Women who do not eat properly in the run-up to falling pregnant could be risking the future health of their children, says a researcher.
28-day foetus: Crucial days for development
Professor David Barker, of the MRC Epidemiology Unit at the University of Southampton, believes that the nutrition the foetus receives in its first days is vitally important.
If mums-to-be do not eat the right things in the build up to getting pregnant, he says, there could be damaging long-term effects.
Much of what is important in pregnancy happens really early
Professor David Barker, Southampton University
Starting to eat properly once a woman finds out she is pregnant may be too late, he said.
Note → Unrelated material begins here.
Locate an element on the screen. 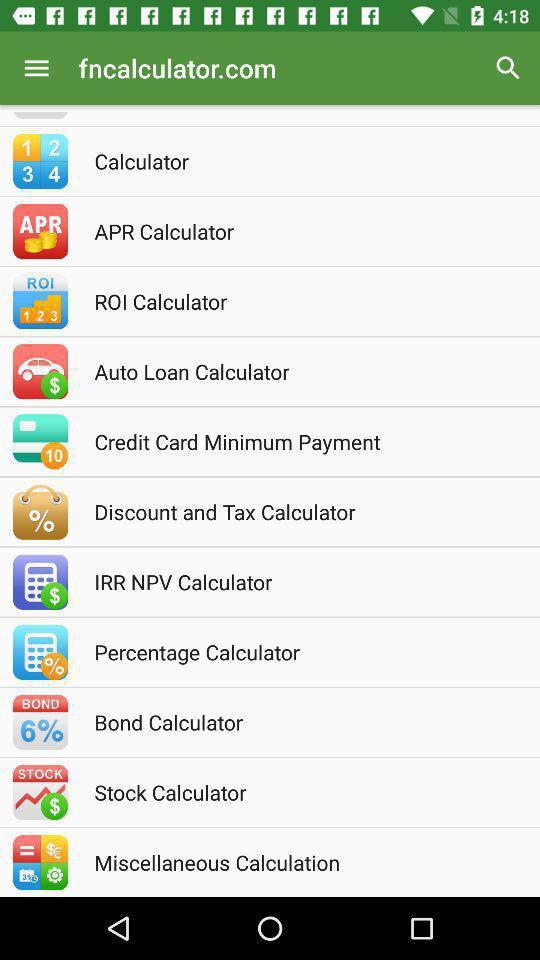 Image resolution: width=540 pixels, height=960 pixels. the bond calculator icon is located at coordinates (296, 721).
Research monitoring the eating habits of 12,000 women in Southampton aged 20 to 34 suggested that 40% were eating an unhealthy diet, he said.
Diabetes and heart disease
He suggested that vulnerability to chronic disorders such as diabetes were set in the womb.
Other studies have suggested that the quantity a baby eats in its first few weeks after birth may influence future risk of diabetes.
Professor Barker presented his findings at a conference in Lyon.
He said: "Much of what is important in pregnancy happens really early - life in the womb establishes the risk for coronary heart disease in later life.
"We're not suggesting anything revolutionary at all in terms of diet but the point is that many young women are not anywhere near getting it right."
He suggested that prior to conception, women needed to eat a diet rich in fruit, vegetables and dairy produce - and not to eat too much meat in relation to carbohydrates.
He said that at least two portions of carbohydrates should be eaten for every portion of meat, and blasted the fashionable Atkins diet, which focuses on high-fat and high-protein foods.